Work task
In the records below, find the line with "[Visit Garcia's Landscape Services on LinkedIn" and the line with "[Visit Garcia's Landscape Services on Facebook". Print both exactly, along with every line between them, and no other line.
Dataset records below:
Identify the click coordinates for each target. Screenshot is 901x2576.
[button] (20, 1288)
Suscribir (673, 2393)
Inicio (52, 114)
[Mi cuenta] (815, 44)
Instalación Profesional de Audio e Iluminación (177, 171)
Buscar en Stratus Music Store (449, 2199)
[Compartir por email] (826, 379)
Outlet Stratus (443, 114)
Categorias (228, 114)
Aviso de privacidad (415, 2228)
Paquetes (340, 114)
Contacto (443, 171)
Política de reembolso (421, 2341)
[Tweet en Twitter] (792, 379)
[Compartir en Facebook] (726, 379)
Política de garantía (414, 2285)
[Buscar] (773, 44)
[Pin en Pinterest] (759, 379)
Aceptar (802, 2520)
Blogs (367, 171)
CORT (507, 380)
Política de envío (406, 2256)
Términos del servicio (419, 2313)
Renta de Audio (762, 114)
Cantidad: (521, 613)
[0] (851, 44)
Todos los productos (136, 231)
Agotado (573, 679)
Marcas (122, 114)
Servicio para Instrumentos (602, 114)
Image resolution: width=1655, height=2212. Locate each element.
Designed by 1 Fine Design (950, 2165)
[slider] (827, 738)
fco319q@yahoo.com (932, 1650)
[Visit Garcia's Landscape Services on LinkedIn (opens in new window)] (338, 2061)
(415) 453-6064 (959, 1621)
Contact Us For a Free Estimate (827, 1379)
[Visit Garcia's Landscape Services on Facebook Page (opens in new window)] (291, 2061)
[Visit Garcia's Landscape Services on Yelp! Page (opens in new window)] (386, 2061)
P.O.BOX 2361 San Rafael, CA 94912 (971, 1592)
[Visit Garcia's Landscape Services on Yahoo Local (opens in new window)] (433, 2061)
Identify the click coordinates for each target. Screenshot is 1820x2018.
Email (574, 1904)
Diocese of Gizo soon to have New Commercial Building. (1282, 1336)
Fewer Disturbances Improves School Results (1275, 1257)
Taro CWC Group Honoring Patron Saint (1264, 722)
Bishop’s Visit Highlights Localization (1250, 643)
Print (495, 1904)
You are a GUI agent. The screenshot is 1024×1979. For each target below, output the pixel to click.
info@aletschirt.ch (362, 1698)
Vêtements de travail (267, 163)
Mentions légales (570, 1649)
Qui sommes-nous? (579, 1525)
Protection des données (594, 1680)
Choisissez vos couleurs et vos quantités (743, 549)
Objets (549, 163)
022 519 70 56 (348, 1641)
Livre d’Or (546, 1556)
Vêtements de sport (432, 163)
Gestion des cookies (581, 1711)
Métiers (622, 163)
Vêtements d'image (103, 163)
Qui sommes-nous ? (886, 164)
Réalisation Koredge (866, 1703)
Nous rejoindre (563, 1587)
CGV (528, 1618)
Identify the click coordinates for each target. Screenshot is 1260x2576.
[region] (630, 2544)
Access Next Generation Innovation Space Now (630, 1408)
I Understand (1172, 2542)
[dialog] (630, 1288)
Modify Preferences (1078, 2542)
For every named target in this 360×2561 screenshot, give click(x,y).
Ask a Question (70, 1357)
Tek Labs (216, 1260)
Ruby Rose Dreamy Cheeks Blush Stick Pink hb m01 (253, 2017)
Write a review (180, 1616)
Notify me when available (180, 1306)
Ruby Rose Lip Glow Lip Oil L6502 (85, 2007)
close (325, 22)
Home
End of Dataset records.
Answer box
[Visit Garcia's Landscape Services on LinkedIn (opens in new window)] (338, 2061)
(415) 453-6064 (959, 1621)
Contact Us For a Free Estimate (827, 1379)
[Visit Garcia's Landscape Services on Facebook Page (opens in new window)] (291, 2061)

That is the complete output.